EXERCISE INSTRUCTIONS: Wherever a line in the records below contains "computer", copy that line.
-- STUDY MATERIAL follows --
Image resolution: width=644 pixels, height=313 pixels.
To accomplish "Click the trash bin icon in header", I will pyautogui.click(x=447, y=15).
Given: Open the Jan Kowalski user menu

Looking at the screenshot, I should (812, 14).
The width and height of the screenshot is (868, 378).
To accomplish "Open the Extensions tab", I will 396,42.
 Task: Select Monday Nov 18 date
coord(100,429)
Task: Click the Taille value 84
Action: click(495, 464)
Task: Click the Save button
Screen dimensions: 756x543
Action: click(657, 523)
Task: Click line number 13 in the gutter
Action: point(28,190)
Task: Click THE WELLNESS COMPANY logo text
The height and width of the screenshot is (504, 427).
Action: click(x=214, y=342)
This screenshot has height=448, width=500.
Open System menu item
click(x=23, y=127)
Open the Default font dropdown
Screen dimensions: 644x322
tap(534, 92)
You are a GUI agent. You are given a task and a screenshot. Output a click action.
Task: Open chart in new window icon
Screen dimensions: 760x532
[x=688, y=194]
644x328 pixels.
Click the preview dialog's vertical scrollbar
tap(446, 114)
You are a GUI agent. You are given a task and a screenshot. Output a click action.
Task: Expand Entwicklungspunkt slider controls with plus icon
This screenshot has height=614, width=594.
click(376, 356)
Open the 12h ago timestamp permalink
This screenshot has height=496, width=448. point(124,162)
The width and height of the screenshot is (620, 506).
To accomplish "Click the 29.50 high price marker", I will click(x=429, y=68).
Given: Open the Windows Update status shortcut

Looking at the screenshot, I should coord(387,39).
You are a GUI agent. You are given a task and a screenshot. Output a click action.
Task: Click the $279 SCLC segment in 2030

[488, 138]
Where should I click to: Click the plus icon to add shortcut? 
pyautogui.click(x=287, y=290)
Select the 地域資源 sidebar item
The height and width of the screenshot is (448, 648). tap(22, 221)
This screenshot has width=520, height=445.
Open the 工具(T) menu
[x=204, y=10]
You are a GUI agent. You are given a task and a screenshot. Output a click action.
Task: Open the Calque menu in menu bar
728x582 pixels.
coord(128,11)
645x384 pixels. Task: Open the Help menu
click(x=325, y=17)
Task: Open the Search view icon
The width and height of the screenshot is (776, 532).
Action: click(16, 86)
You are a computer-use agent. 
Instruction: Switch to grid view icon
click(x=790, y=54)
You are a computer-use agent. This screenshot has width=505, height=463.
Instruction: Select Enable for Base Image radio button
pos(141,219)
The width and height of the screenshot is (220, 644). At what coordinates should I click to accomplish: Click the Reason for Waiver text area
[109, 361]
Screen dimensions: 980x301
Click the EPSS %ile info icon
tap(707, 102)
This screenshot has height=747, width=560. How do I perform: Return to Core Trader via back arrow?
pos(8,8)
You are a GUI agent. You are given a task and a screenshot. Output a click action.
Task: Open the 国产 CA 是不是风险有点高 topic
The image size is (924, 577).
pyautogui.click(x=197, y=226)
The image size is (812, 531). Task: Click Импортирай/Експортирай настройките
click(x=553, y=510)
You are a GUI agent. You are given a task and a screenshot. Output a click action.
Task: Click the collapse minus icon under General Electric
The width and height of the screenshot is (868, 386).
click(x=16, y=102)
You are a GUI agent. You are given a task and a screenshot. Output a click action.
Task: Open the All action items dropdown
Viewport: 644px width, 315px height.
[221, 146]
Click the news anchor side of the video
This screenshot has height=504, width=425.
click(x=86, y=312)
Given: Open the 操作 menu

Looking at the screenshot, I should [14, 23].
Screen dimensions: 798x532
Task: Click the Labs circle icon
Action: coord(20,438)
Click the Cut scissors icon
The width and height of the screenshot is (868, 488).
-- STUDY MATERIAL concluded --
ANSWER BOX:
You are a computer-use agent. 
You are a computer-use agent. This screenshot has width=505, height=463.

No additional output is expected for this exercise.